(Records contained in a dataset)
[Start of section]

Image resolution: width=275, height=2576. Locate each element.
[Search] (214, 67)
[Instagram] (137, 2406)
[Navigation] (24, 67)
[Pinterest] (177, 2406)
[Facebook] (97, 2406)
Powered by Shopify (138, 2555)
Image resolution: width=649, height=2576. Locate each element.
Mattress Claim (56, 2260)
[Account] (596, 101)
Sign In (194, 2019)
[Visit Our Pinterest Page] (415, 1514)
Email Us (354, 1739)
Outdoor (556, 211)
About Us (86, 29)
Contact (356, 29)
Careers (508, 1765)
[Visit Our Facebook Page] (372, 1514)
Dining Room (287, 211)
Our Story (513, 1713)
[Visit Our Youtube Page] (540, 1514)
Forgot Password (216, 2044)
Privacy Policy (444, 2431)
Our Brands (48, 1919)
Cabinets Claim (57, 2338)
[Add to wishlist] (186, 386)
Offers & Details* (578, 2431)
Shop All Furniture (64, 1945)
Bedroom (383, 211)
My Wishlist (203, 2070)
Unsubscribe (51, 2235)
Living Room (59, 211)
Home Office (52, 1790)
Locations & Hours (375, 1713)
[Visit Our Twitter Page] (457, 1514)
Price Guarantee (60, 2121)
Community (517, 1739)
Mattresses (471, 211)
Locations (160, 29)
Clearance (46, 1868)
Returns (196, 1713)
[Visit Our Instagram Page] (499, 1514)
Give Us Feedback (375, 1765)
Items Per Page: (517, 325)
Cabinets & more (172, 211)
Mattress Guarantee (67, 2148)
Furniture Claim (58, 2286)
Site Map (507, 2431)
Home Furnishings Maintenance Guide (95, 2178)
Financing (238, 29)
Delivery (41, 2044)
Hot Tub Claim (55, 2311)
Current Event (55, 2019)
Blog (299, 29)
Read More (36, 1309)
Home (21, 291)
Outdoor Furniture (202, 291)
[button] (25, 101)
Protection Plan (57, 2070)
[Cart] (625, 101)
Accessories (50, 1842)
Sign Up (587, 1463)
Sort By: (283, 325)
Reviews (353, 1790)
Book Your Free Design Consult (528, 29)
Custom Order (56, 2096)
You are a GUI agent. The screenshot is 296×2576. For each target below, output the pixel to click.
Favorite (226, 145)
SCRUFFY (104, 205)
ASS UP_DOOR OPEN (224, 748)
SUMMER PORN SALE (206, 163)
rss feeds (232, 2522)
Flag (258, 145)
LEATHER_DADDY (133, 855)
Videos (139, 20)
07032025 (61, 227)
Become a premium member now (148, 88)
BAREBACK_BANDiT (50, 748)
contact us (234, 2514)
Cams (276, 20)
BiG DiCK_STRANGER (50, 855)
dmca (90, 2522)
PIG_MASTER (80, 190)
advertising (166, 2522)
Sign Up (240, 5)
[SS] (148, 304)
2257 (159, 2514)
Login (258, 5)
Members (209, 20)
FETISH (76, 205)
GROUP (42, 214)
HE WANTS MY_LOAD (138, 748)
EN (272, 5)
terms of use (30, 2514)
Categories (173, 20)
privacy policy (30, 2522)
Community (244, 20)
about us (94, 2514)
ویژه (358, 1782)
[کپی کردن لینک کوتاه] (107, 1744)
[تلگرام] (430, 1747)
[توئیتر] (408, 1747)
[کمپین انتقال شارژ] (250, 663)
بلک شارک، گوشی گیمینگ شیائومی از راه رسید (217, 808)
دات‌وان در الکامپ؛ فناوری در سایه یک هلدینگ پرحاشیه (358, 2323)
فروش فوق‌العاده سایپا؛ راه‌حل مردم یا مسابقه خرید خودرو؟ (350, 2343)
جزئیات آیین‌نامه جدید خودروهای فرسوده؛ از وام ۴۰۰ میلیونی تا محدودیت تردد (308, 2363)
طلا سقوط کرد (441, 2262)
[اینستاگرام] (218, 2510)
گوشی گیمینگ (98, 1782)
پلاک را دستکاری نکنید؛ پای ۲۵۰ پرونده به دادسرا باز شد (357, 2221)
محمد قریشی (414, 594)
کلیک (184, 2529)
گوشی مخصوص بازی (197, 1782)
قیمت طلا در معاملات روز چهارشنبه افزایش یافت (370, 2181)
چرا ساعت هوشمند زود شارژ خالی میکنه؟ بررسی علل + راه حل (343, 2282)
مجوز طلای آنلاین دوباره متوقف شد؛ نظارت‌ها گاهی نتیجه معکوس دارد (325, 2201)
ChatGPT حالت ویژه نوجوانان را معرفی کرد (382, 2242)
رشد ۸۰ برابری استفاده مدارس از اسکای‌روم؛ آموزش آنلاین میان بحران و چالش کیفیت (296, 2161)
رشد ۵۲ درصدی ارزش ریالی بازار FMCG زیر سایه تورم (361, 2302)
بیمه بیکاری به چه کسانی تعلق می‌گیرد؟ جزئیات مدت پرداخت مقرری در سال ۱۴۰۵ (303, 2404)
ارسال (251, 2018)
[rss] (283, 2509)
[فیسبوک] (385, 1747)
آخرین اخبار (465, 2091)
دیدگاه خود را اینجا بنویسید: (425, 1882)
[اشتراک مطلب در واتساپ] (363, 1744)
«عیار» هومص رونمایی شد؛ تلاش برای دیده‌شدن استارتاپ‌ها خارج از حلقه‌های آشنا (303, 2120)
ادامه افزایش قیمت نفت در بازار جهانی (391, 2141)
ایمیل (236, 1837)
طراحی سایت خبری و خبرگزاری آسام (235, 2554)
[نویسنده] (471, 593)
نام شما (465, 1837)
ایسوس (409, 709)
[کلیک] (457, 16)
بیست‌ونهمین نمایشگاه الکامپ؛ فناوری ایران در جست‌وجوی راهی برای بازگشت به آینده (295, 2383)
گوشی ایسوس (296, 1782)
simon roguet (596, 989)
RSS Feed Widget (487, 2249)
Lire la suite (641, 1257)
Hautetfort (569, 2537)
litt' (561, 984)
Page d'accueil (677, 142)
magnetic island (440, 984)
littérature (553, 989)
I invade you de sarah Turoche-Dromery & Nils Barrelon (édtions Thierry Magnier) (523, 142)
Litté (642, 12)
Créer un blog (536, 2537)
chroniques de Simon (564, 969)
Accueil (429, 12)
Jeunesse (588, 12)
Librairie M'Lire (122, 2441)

[End of section]

> Exercise goal
Among the records above, repeat exactly the line with "چرا ساعت هوشمند", the line with "ایمیل (236, 1837)", and every line in between, and only those.

> Response to the exercise
چرا ساعت هوشمند زود شارژ خالی میکنه؟ بررسی علل + راه حل (343, 2282)
مجوز طلای آنلاین دوباره متوقف شد؛ نظارت‌ها گاهی نتیجه معکوس دارد (325, 2201)
ChatGPT حالت ویژه نوجوانان را معرفی کرد (382, 2242)
رشد ۸۰ برابری استفاده مدارس از اسکای‌روم؛ آموزش آنلاین میان بحران و چالش کیفیت (296, 2161)
رشد ۵۲ درصدی ارزش ریالی بازار FMCG زیر سایه تورم (361, 2302)
بیمه بیکاری به چه کسانی تعلق می‌گیرد؟ جزئیات مدت پرداخت مقرری در سال ۱۴۰۵ (303, 2404)
ارسال (251, 2018)
[rss] (283, 2509)
[فیسبوک] (385, 1747)
آخرین اخبار (465, 2091)
دیدگاه خود را اینجا بنویسید: (425, 1882)
[اشتراک مطلب در واتساپ] (363, 1744)
«عیار» هومص رونمایی شد؛ تلاش برای دیده‌شدن استارتاپ‌ها خارج از حلقه‌های آشنا (303, 2120)
ادامه افزایش قیمت نفت در بازار جهانی (391, 2141)
ایمیل (236, 1837)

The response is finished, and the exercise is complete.